What the exercise asks: All lines of the entries with "Toggle" in them must be listed.

Exercise data:
»»

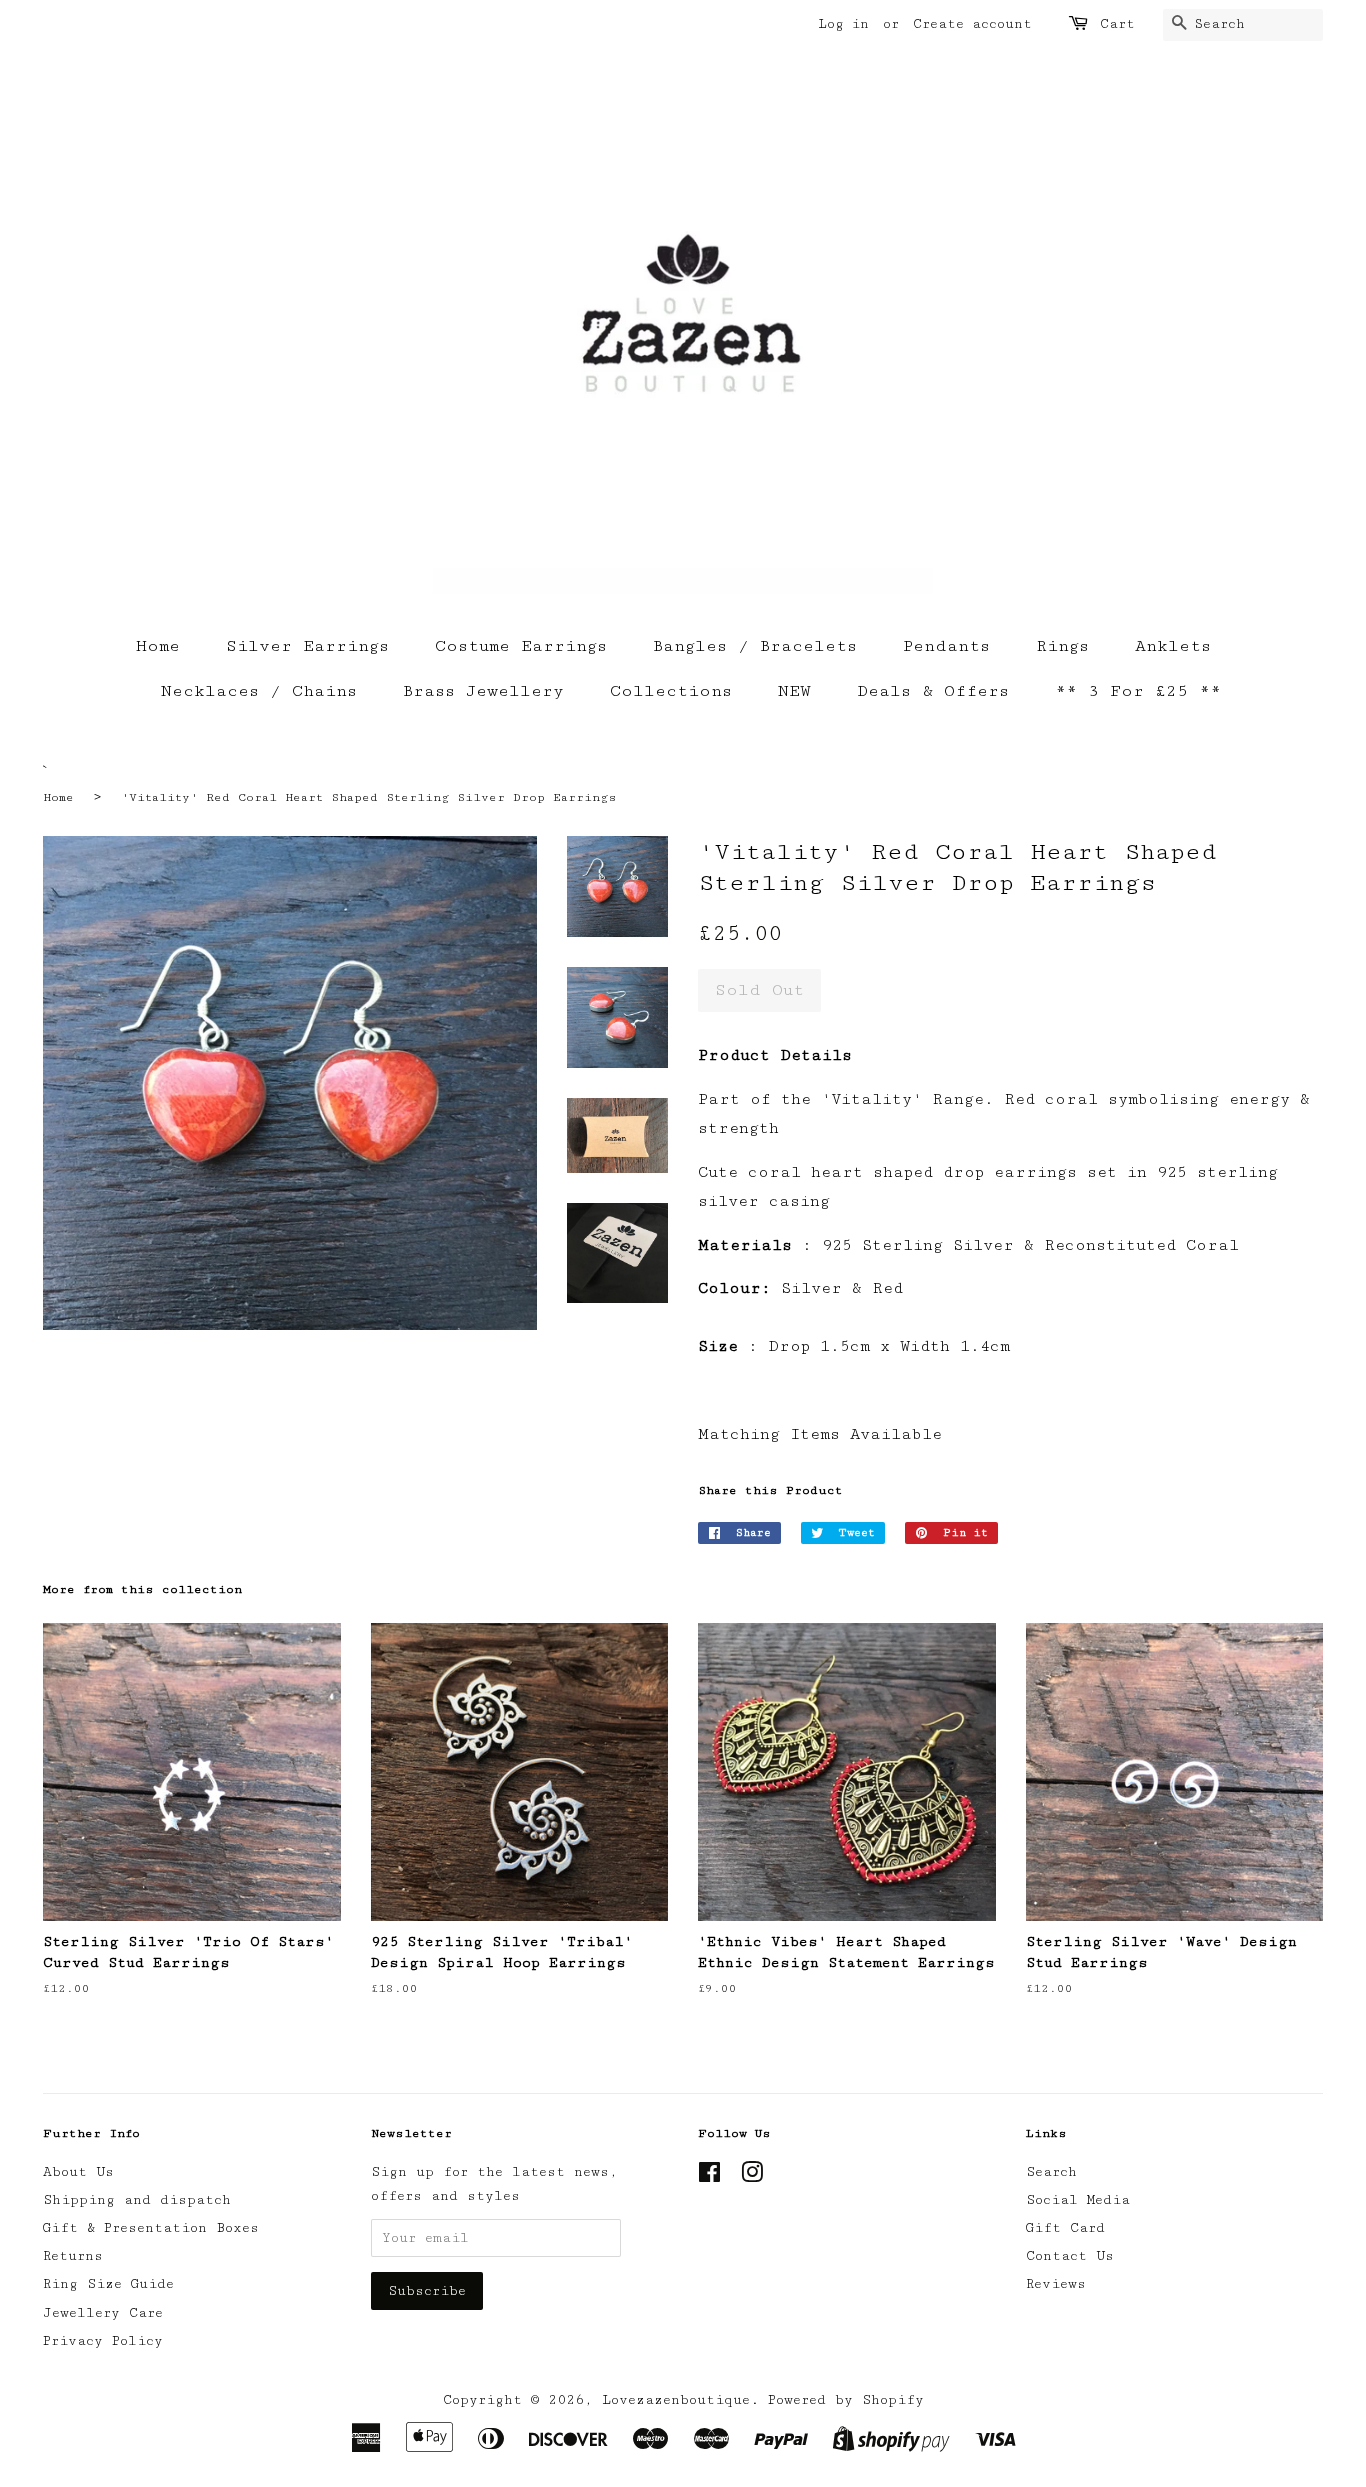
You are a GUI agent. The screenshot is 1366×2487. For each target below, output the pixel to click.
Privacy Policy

««
»»

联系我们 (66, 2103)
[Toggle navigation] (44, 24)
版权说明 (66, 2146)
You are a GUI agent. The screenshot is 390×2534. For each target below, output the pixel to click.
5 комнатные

««
»»

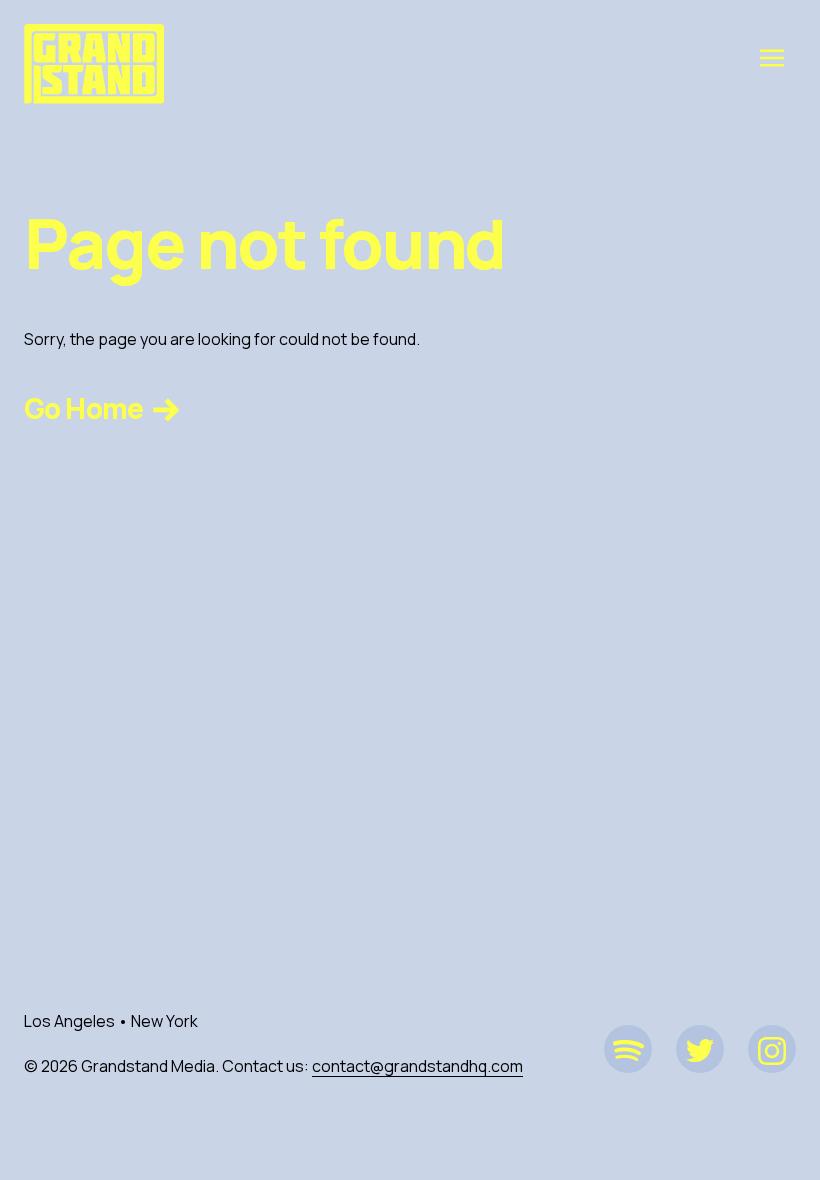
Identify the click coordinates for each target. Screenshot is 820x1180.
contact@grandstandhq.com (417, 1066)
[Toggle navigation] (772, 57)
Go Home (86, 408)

««

Problem solution:
[Toggle navigation] (44, 24)
[Toggle navigation] (772, 57)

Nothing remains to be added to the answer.